Patch ManagementWith solutions like traditional failover clustering, you have to patch all nodes of the cluster as the operating system is in its own volume but the data is shared. Because there is more than one machine capable of holding the “active” role, admins are able to patch servers that are in “passive” roles and then make them active after patching is complete. By leveraging the multi-node active/passive cluster, admins are able to minimize downtime and mitigate risk of bad patches.

However, in today’s world of virtual machines, many DR solutions work by replicating simply VM images from one host to another. With these replication solutions, the monthly patching cycle can be more complicated depending on what is being replicated. VMware vSphere replication replicates the entire VMDK, or virtual machine image, so you only need to patch the active copy of the server. The pitfall here is that if the patch is bad or it breaks an application there isn’t any easy way back as the problem has then be replicated to the other copy of the VMDK. The admin will either need to fix the problem in place or go back to earlier copy of the image and try again. Either way, there is potential for extended downtime or even data loss.

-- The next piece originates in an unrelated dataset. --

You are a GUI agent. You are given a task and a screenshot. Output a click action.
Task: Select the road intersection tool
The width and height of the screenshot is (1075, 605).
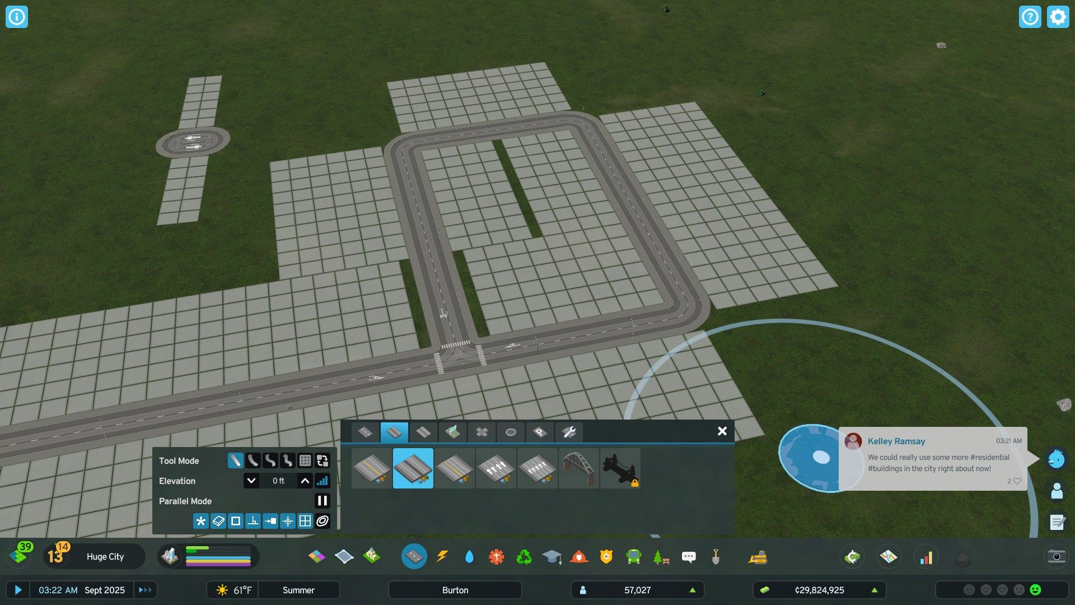(x=480, y=431)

Host based replication solutions that focus just on the data of the application are a hybrid of both these solutions. These types of solutions, of which the Neverfail IT Continuity Engine is an example, combine the concept of active/passive clustering and replication of shared data between the cluster nodes. One advantage of these solutions, besides protection from application downtime, is the ability to test patches and have a second copy of the data somewhere else. One challenge faced by this architecture is the task of patching passive servers that may can be hidden from the network and thus unable to contact the Windows Updates server for patches.

Neverfail has provided a solution to this standby or passive server maintenance challenge with their new patching utility for the Heartbeat / IT Continuity Engine product. With the utility in place on a Neverfail clustered pair, the IT admin gains the ability to have the patching ease of clustering with the functionality of a host based replication solution. In this scenario, the monthly security updates to the operating system can be applied and tested on the passive servers before being rolled out in production. In addition, by leveraging the Neverfail pair as part of the patching process, the planned downtime and uncertainty of the patch/reboot cycle can be avoided on the active servers. Just one more way that Neverfail IT Continuity Engine protects businesses from downtime and keeps users connected to their applications regardless of the threats to availability!